— START OF Extract provided —

Linux – Sudden kernel panics on Linux server

kernel-paniclinux

A few days ago a server I manage had a panic, after 400+ days of uptime. I rebooted it and it worked for two days or so, then it hit an "oops: cpu#n stuck for 61s" for various values of n.
Rebooted again, and today the original kernel panic appeared again. The trace is (retyping manually, so skipping addresses):

Kernel panic - not syncing: Fatal exception in interrupt
Pid: 0, comm: swapper Tainted: G        D    2.6.32-41-server #89-Ubuntu
Call Trace:
 <IRQ> panic
 oops_end
 die
 do_general_protection
 ? consume_skb
 general_protection
 ? put_page
 skb_release_data
 __kfree_skb
 consume_skb
 dev_kfree_skb_any
 sky2_tx_complete
 sky2_status_intr
 ? __queue_work
 sky2_poll
 net_rx_action
 __do_softirq
 ? handle_IRQ_event
 call_softirq
 do_softirq
 irq_exit
 do_IRQ
 ret_from_intr
 <EOI> ? mwait_idle
 ? atomic_notifier_call_chain
 ? cpu_idle
 ? start_secondary

RIP put_page

The OS is Ubuntu 10.04.4 x64.

— END OF Extract provided —

Stated exercise 1:
In the records, copy the lines unchanged, beginning at the line that has "記事の続きを読む (317, 234)" and stopping after the line that has "台風10号クローサ2019年8月15日の現在位置がどこかの地図 (93, 1195)".
Stated exercise 2:
Write what comes next in the forum post about sudden kernel panics on a Linux server, starting after its final sentence.

— START OF Material for the task —

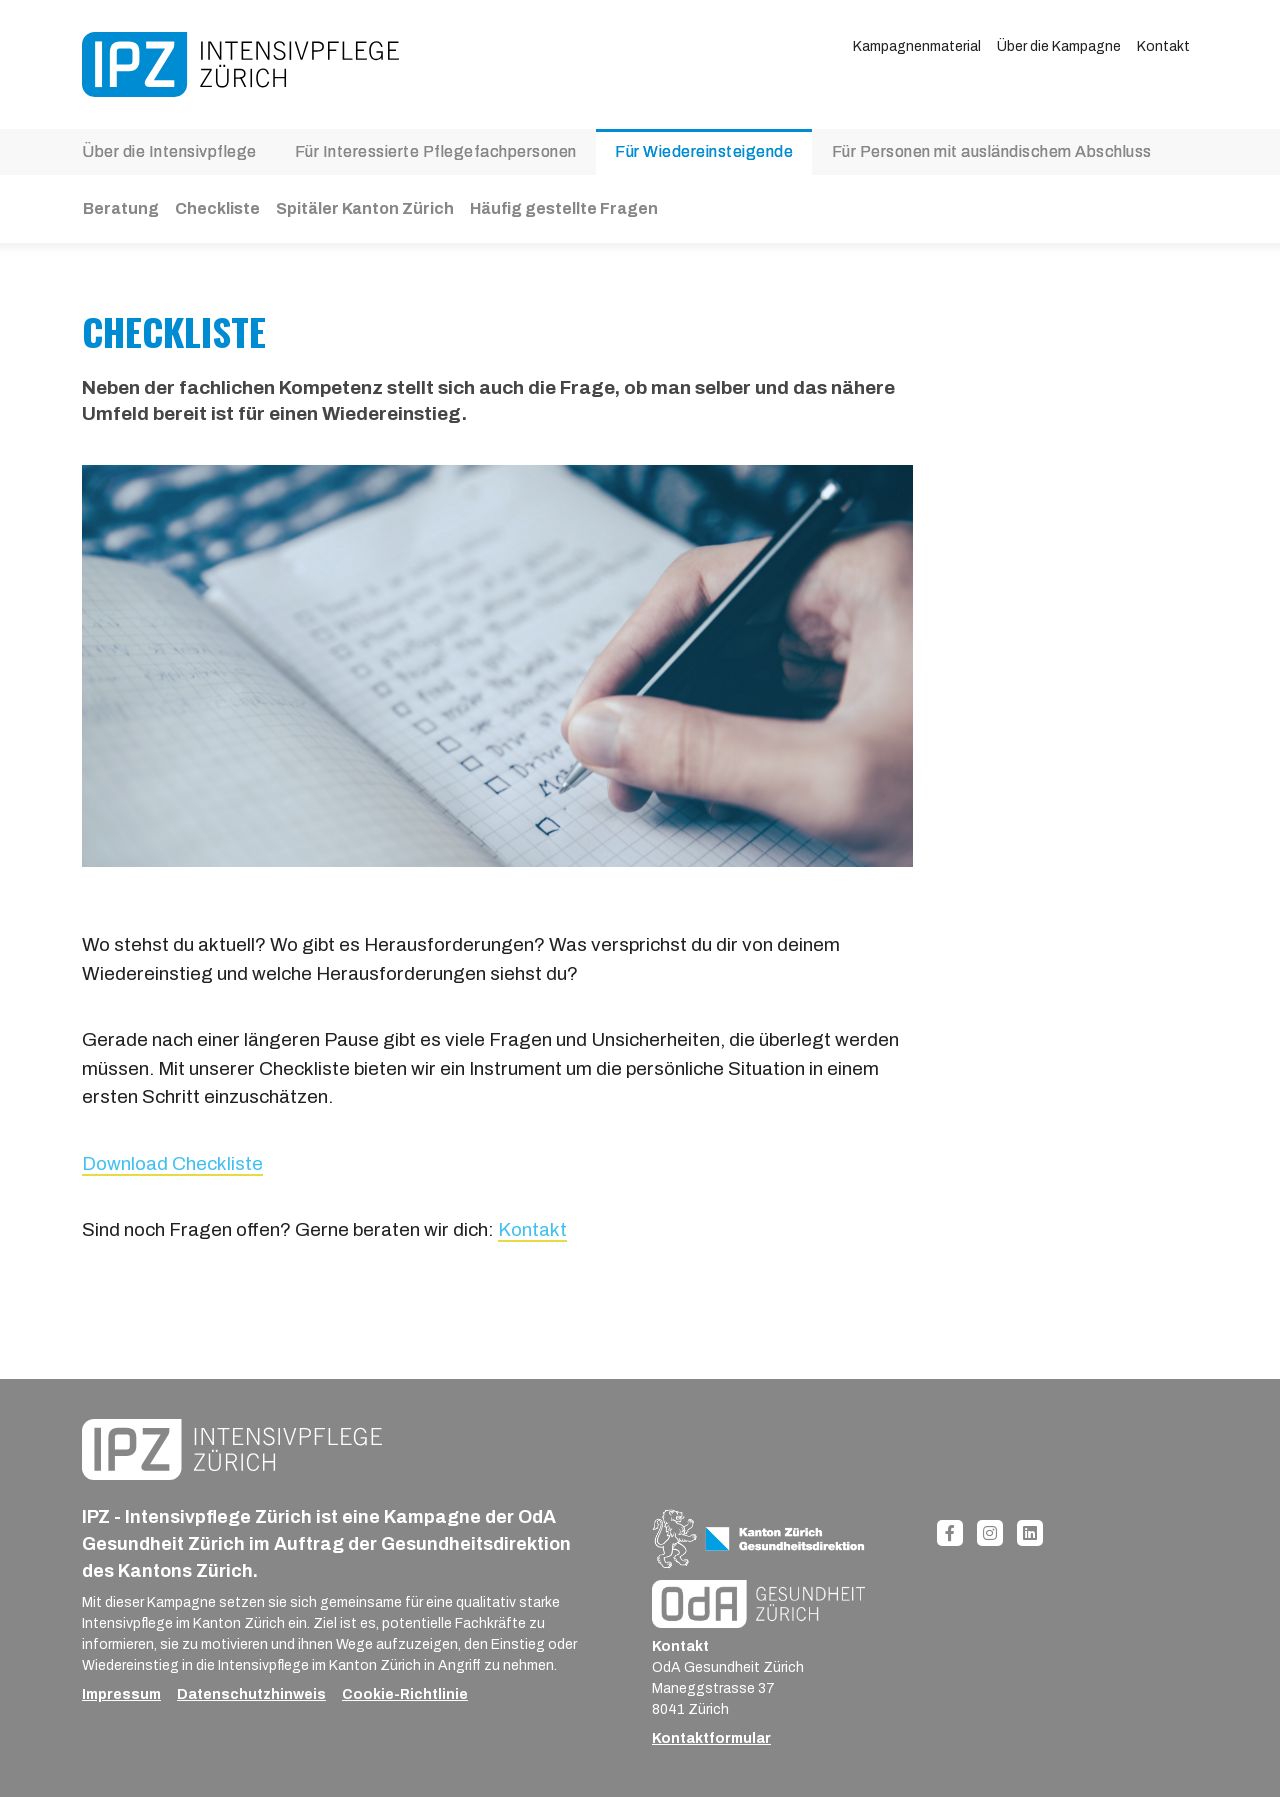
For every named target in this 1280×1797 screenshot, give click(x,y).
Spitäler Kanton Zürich (365, 208)
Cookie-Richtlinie (405, 1694)
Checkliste (217, 208)
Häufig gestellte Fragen (564, 208)
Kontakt (1163, 46)
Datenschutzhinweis (251, 1694)
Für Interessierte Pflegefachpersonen (436, 151)
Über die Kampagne (1059, 46)
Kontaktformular (711, 1738)
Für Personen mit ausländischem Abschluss (992, 151)
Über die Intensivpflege (169, 151)
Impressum (121, 1694)
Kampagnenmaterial (917, 46)
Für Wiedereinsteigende (704, 151)
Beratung (121, 208)
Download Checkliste (172, 1163)
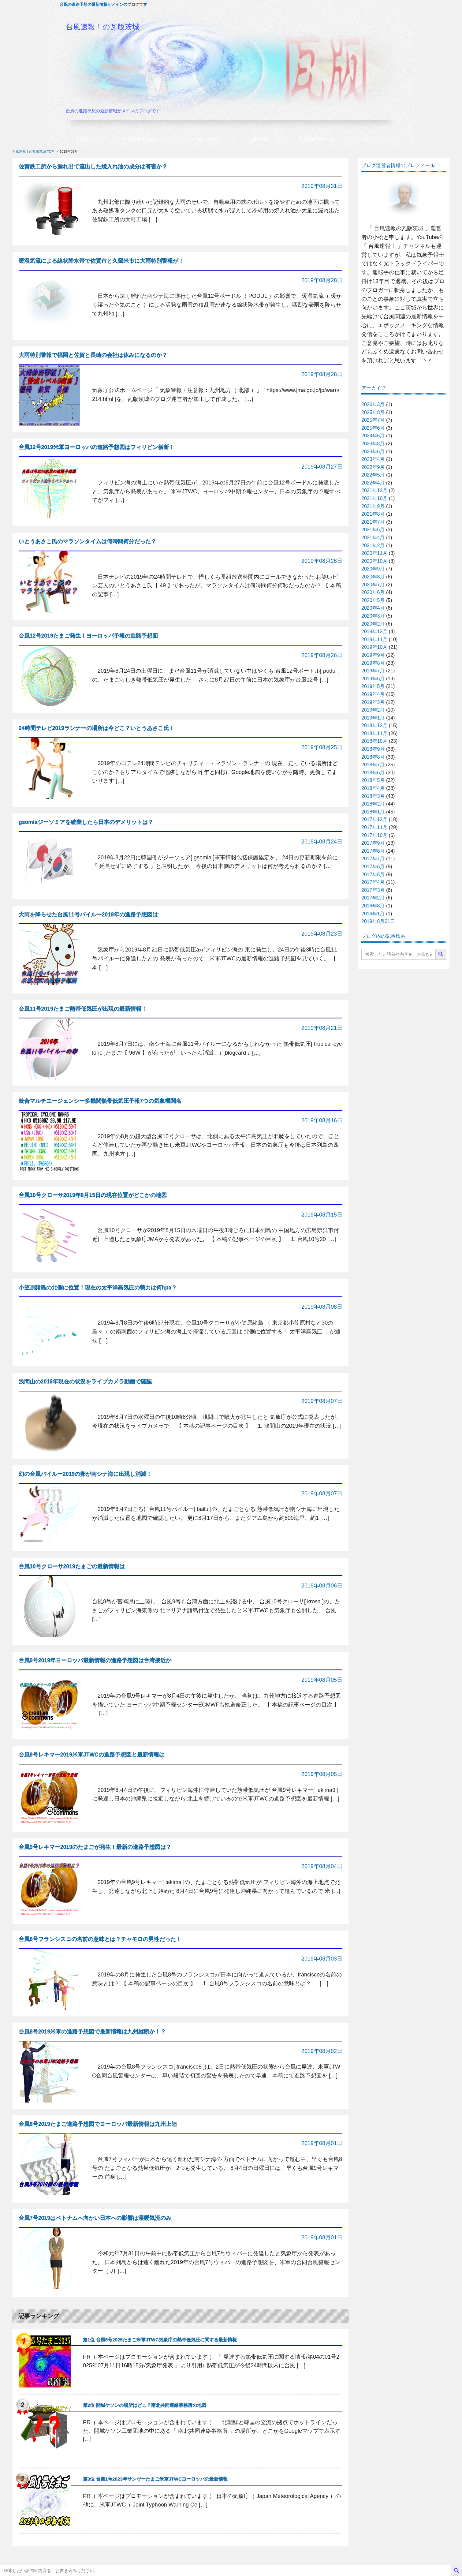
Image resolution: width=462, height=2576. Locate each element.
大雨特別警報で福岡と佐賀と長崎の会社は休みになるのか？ (93, 355)
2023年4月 (373, 459)
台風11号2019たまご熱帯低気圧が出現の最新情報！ (83, 1009)
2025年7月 (373, 420)
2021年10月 (374, 498)
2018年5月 (373, 780)
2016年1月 (373, 913)
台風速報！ (259, 139)
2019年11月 (374, 639)
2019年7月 (373, 670)
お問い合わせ (88, 139)
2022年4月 (373, 482)
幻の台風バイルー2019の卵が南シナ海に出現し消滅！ (85, 1474)
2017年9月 (373, 843)
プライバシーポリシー (372, 139)
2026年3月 (373, 404)
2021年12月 (374, 490)
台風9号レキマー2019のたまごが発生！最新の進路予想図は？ (95, 1847)
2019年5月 (373, 686)
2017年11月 (374, 827)
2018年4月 (373, 788)
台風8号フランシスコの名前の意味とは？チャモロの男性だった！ (100, 1939)
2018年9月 (373, 749)
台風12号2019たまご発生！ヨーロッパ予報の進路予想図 (88, 636)
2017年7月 (373, 858)
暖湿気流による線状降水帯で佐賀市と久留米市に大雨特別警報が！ (101, 261)
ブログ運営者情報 (202, 139)
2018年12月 (374, 725)
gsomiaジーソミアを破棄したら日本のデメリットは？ (86, 822)
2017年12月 (374, 819)
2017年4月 (373, 882)
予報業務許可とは (316, 139)
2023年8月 (373, 443)
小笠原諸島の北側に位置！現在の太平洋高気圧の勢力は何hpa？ (98, 1287)
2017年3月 (373, 890)
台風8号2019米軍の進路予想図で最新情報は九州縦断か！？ (92, 2031)
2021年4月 (373, 537)
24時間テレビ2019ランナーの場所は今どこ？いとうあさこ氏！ (96, 728)
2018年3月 (373, 796)
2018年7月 (373, 764)
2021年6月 (373, 529)
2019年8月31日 (378, 921)
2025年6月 (373, 428)
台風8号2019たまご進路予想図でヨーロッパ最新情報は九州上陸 (98, 2124)
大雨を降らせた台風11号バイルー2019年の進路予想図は (88, 914)
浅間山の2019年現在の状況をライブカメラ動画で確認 (85, 1381)
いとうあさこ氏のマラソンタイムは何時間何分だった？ (87, 541)
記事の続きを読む (317, 234)
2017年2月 (373, 897)
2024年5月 (373, 435)
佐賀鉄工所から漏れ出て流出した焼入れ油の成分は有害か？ (93, 166)
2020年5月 (373, 600)
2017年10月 (374, 835)
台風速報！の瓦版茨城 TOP (33, 151)
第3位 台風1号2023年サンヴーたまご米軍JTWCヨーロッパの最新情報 (155, 2478)
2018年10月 (374, 741)
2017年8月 (373, 851)
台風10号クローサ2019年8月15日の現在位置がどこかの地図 (93, 1195)
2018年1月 (373, 811)
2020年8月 (373, 576)
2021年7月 (373, 522)
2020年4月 (373, 608)
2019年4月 (373, 694)
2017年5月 (373, 874)
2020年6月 (373, 592)
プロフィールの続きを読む (404, 372)
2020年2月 (373, 623)
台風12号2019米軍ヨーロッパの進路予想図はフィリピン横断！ (96, 447)
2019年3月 (373, 702)
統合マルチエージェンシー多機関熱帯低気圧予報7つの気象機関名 (100, 1101)
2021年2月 (373, 545)
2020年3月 (373, 616)
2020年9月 (373, 568)
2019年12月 (374, 631)
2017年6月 (373, 866)
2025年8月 (373, 412)
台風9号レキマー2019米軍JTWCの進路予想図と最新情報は (92, 1755)
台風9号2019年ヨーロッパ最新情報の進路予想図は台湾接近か (95, 1660)
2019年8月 (373, 663)
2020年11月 (374, 553)
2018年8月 (373, 757)
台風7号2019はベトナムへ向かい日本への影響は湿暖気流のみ (95, 2218)
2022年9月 (373, 467)
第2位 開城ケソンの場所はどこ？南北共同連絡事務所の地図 (144, 2405)
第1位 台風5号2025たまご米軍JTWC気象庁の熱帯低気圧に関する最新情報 (160, 2339)
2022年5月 (373, 474)
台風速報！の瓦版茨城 (103, 27)
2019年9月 (373, 655)
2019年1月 (373, 717)
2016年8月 (373, 905)
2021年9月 (373, 506)
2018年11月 (374, 733)
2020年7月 (373, 584)
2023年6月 (373, 451)
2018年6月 (373, 772)
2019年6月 (373, 678)
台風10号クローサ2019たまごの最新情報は (72, 1566)
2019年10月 (374, 647)
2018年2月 (373, 803)
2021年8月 (373, 514)
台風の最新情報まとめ (145, 139)
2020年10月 (374, 561)
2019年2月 (373, 709)
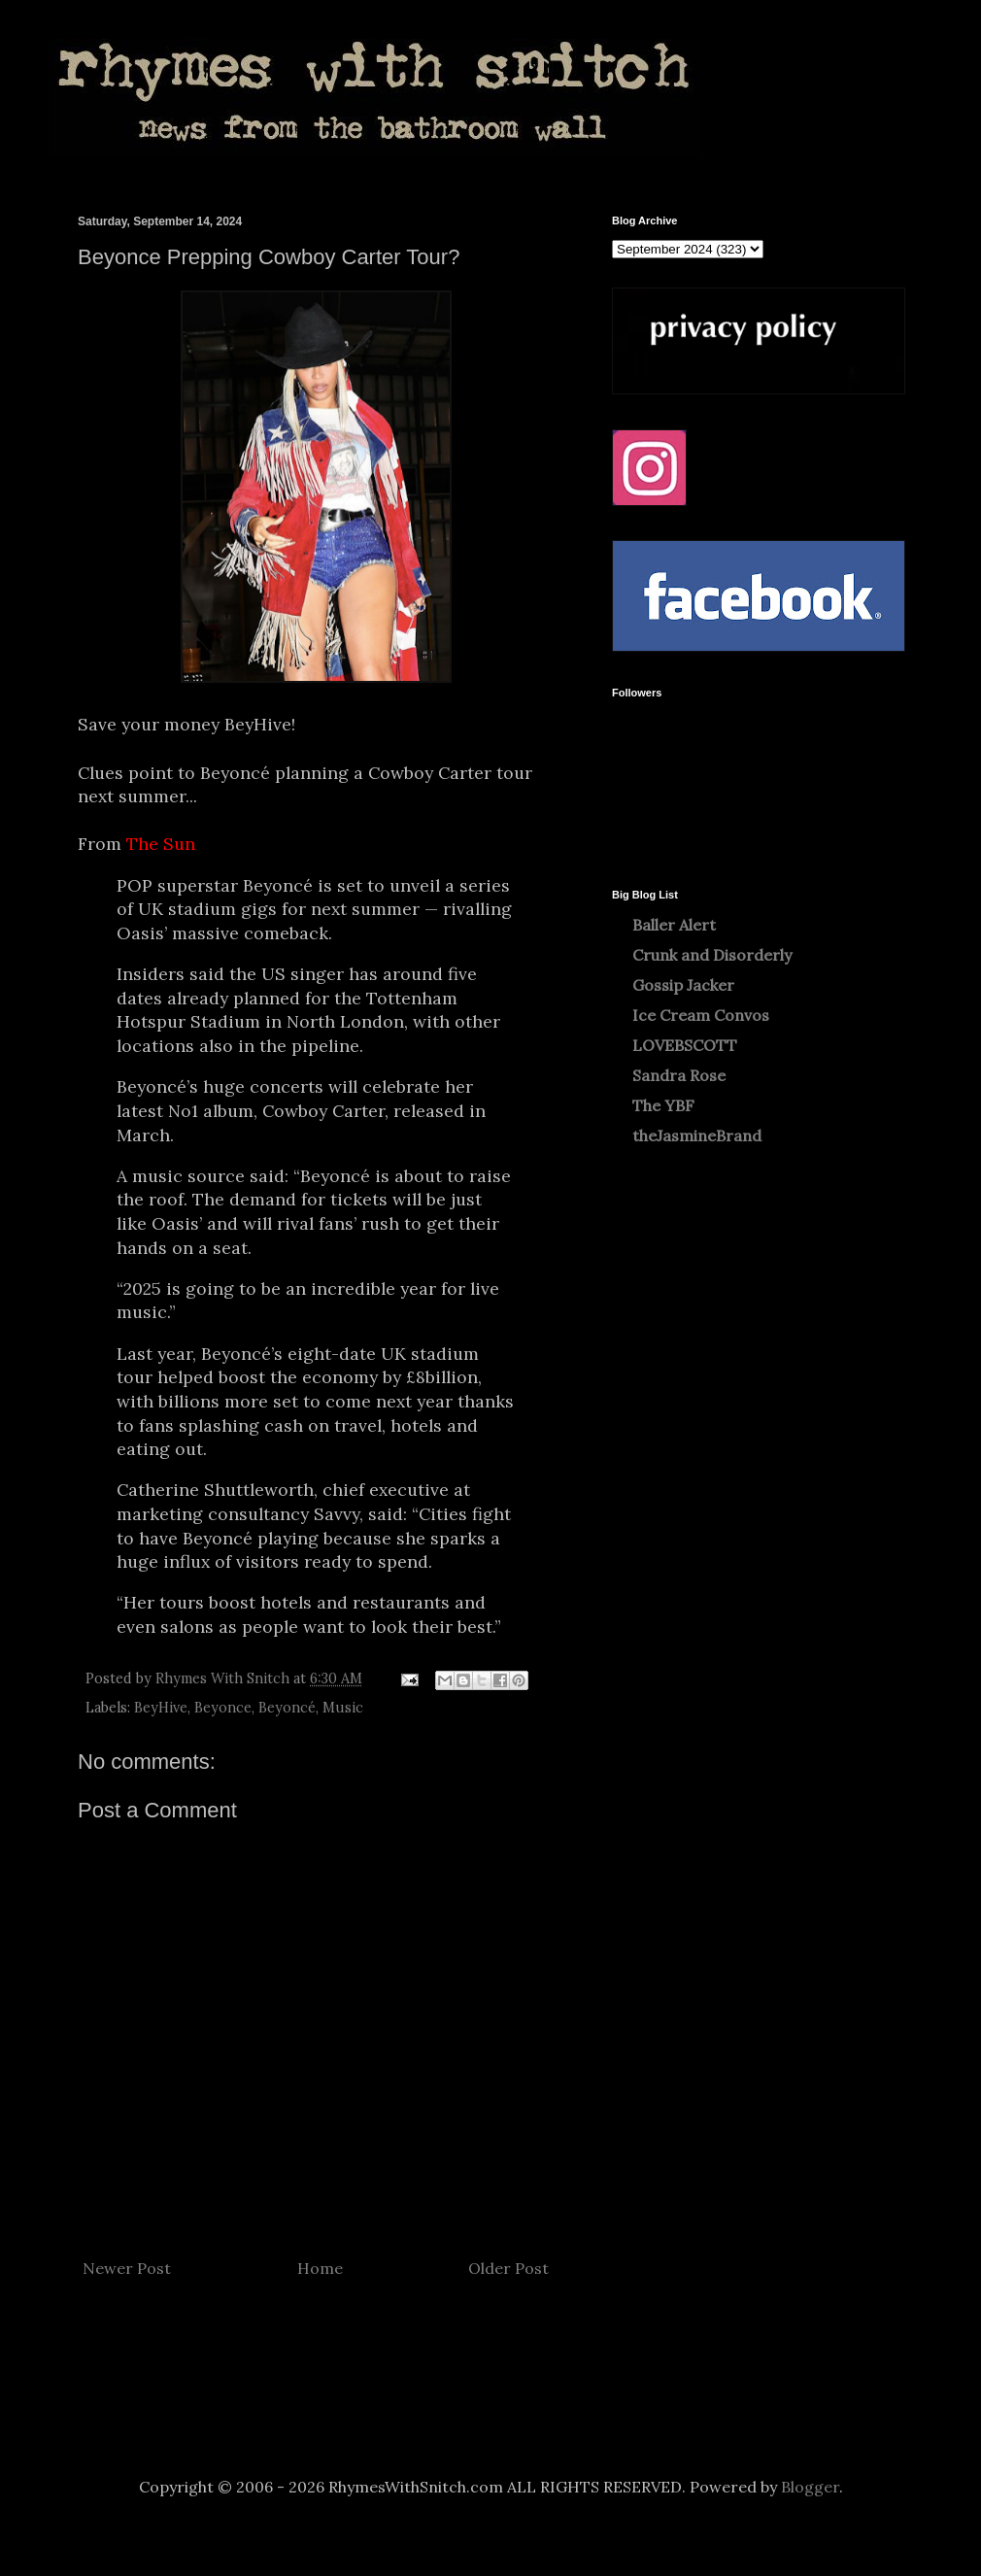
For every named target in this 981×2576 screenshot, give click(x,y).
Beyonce (223, 1707)
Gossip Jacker (683, 985)
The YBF (663, 1105)
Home (320, 2268)
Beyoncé (287, 1707)
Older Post (508, 2268)
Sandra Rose (679, 1075)
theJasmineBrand (696, 1135)
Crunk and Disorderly (712, 955)
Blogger (810, 2486)
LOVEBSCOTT (684, 1045)
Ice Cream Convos (700, 1015)
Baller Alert (674, 924)
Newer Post (127, 2268)
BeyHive (160, 1707)
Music (342, 1707)
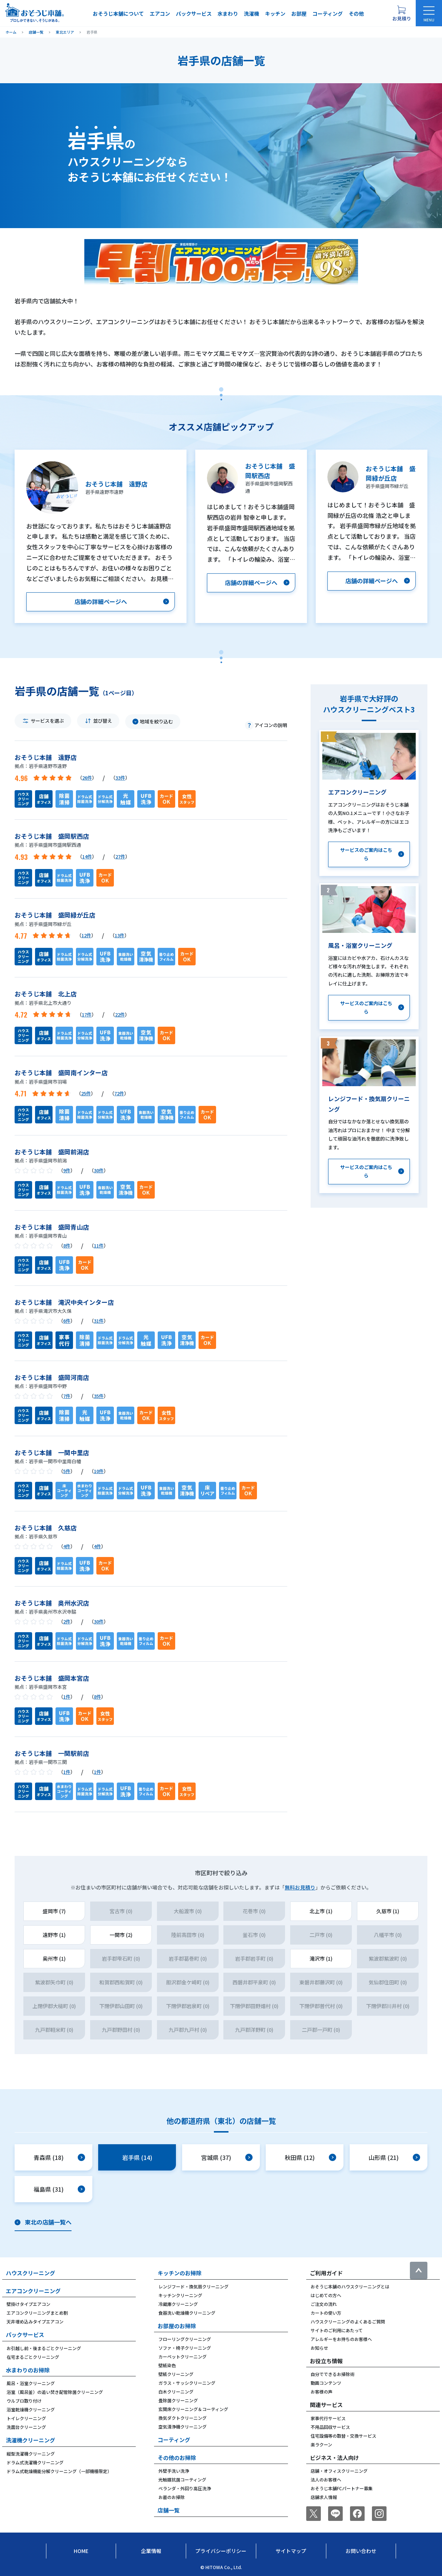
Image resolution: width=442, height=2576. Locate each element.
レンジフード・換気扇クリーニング (193, 2286)
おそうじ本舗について (118, 13)
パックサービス (194, 13)
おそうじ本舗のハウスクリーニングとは (350, 2286)
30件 (99, 1170)
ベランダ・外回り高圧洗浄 (184, 2488)
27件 (120, 856)
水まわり (228, 13)
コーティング (327, 13)
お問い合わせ (361, 2550)
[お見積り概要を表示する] (401, 13)
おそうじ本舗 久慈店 (46, 1527)
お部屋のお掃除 (177, 2326)
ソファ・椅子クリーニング (184, 2348)
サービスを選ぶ (47, 720)
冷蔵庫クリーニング (178, 2304)
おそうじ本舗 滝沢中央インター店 (64, 1302)
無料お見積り (300, 1887)
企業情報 (151, 2550)
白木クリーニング (175, 2391)
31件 (99, 1320)
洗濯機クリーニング (30, 2440)
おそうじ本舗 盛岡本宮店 (52, 1678)
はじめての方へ (326, 2295)
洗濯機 (251, 13)
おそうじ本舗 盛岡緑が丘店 (55, 914)
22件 (120, 1014)
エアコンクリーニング (33, 2291)
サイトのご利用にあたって (337, 2330)
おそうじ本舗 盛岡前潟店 (52, 1151)
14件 (87, 856)
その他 (356, 13)
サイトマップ (291, 2550)
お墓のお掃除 (171, 2497)
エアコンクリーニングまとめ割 (37, 2313)
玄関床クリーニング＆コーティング (193, 2409)
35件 (99, 1395)
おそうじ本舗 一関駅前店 (52, 1753)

— END OF Material for the task —

Result 1:
記事の続きを読む (317, 234)
2017年2月 (373, 897)
2024年5月 (373, 435)
佐賀鉄工所から漏れ出て流出した焼入れ油の成分は有害か？ (93, 166)
2020年5月 (373, 600)
2017年10月 (374, 835)
台風速報！の瓦版茨城 TOP (33, 151)
第3位 台風1号2023年サンヴーたまご米軍JTWCヨーロッパの最新情報 (155, 2478)
2018年10月 (374, 741)
2017年8月 (373, 851)
台風10号クローサ2019年8月15日の現在位置がどこかの地図 (93, 1195)

Result 2:
Since it has always worked and nothing was changed before the panics, I am thinking about some hardware fault. Before the last reboot I did a full memtest and it passed, as well as a full fsck just to be sure. Since the panic is related to sky2 (marvell network controller) it may be a nic problem? Is there something I have overlooked?
Consider that between errors everything is working perfectly (no errors in logs, no dropped packets, no slowdowns).

Thanks for any pointer

Best Answer

A hardware problem is likely. Clogged and/or failed fans, too high temperature, bad RAM, bad CPU, a misbehaving power supply, motherboard nearing the end of life ....